CATL chairman Zeng Yuqun said there was huge room for growth in the energy storage business, as efforts to reduce carbon emissions were increasing globally to counter the threat of climate change.
Towngas has set a target to develop smart energy projects in 50 Chinese cities requiring some 50 billion yuan (US$7.73 billion) of investment in the next five years, which could potentially generate up to 1.2 billion yuan of profit a year, said Dennis Ip, head of Hong Kong and China utilities and renewables research at Daiwa Capital Markets.
The plan includes a target to build 10GW of rooftop solar projects and 3.8 gigawatt-hours of power storage capacity for 100,000 commercial and industrial customers, he added.
President Xi Jinping last September announced a goal for China’s carbon dioxide emissions – the biggest in the world – to peak by 2030, and gradually reduce it to net zero by 2060.
To meet the goal, China must cut its reliance on fossil fuel to 25 per cent by 2050 from the current 85 per cent, and increase the contribution of solar and wind energy in the consumption mix to 39 per cent from 4 per cent, according to Sanford Bernstein’s analysts Neil Beveridge and Wang Lu.
Towngas said in March it was developing a “smart” energy business that includes the installation of solar power generation systems and energy storage facilities that will use big data, artificial intelligence and the internet to enhance energy utilisation.
The joint venture, besides helping Towngas to achieve its five-year plan, is also expected to boost CATL’s battery sales to the electricity sector, its fastest-growing business segment.

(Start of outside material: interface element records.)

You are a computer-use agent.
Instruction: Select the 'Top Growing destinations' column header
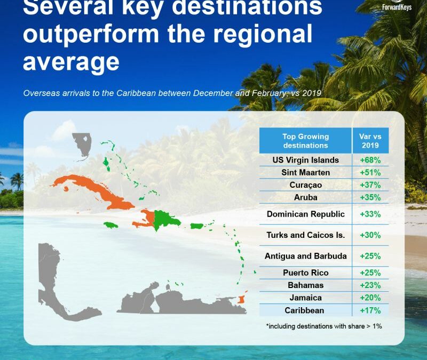click(x=305, y=141)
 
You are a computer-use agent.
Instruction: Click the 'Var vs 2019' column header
click(x=370, y=141)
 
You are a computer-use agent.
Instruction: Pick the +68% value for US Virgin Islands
click(x=370, y=160)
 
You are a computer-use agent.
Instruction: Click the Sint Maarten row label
click(x=305, y=173)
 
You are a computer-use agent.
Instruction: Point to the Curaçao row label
click(x=305, y=185)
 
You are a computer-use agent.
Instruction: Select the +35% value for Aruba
click(x=370, y=197)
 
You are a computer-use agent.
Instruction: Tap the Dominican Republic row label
click(x=305, y=214)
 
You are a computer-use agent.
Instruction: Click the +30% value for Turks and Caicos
click(x=370, y=235)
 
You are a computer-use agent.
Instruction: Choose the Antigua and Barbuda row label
click(x=305, y=256)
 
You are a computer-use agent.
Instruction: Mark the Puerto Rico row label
click(x=305, y=273)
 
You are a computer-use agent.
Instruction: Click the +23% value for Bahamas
click(x=370, y=285)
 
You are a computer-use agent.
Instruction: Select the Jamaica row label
click(x=305, y=298)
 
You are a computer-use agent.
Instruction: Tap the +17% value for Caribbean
click(x=370, y=310)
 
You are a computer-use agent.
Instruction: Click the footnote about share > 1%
click(x=323, y=325)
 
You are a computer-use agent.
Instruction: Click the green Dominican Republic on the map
click(x=165, y=219)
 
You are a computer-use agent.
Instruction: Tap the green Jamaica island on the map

Last year battery sales to the electricity sector jumped 219 per cent to 1.94 billion yuan, accounting for 3.9 per cent of its total sales. Electric vehicles batteries contributed 78 per cent of its sales.
CATL makes battery modules for electricity distribution systems, which store surplus electricity generated from solar and wind farms. They are also used as backups at factories and data centres where uninterrupted power supply is essential.
China’s energy storage capacity grew over fivefold last year, CATL said in its latest annual report, citing China Energy Storage Alliance data.
Ten provinces had launched policies to support the installation of energy storage infrastructure at the end of last year, after the National Energy Administration, which coordinates China’s overall energy policies, issued a directive in August to boost storage capacity to support renewable energy utilisation.
A higher utilisation would bolster the competitiveness of renewable energy, which plays a leading role in global efforts to decarbonise the economy and fight climate change by paring fossil fuel-based energy production.
“With falling production cost of lithium batteries and lengthening usable lives, accelerating growth of clean energy is expected to lead to sustained growth of energy storage capacity,” CATL said.